I didn't find them dilured either. 
I got Honesyckle, Clean (type) and few others but they are true to the NG originals I already have.
I like Lush dupes Big tree sells, Sultana is one of my favourite FOs. I don't care for price of them haha.


----------



## dillsandwitch (Feb 12, 2016)

I have ordered from BTS a couple of times. Cant really say the FOs are all that great. I had soap on a stick from 2 FOs that the review info said caused no acc at all. Also had one that smelt like some sorta chemical solvent. i cant really even explain it but it was BAD.

I like these 2 places. 
http://www.aussiecandlesupplies.com.au/
http://www.naturalcandlesupply.com.au/


----------



## penelopejane (Feb 12, 2016)

^^^ dillsandwitch 
Natural candle supply used to sell sweetcakes FOs but are now making their own, yet to be tested in CP soap, FOs. Have you bought their own FOs?
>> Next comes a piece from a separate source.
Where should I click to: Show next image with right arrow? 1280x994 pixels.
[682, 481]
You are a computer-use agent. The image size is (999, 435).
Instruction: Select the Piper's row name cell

I'd love to know the names of the FOs you didn't like. I bought 5 FOs from Aussie soaps BB) and only like one [emoji33]


----------



## fuzz-juzz (Feb 13, 2016)

dillsandwitch said:


> I have ordered from BTS a couple of times. Cant really say the FOs are all that great. I had soap on a stick from 2 FOs that the review info said caused no acc at all. Also had one that smelt like some sorta chemical solvent. i cant really even explain it but it was BAD.
> 
> I like these 2 places.
> http://www.aussiecandlesupplies.com.au/
> http://www.naturalcandlesupply.com.au/



Her descriptions are often vague, I've learnt not to trust them completely and just test FOs in really small batches.
I've also realised (it took me a while lol) that soap reviews are quite subjective and not to buy FOs according to reviews. Each person's nose is different and while one might adore one FO another one can hate it.
For example, BB energy is loved by many, but for me, it causes headaches and smells awful. It was same with Monkey farts and few others I bought from BTS based on review. Others love them but they just don't work with my nose.
I really like her Lu$h type FOs, they are good quality and long lasting.
I don't know what happened to Naturalcandlesupplies, they only have one FO in stock.... or I might be looking in a wrong place?


----------



## penelopejane (Feb 13, 2016)

fuzz-juzz said:


> I don't know what happened to Naturalcandlesupplies, they only have one FO in stock.... or I might be looking in a wrong place?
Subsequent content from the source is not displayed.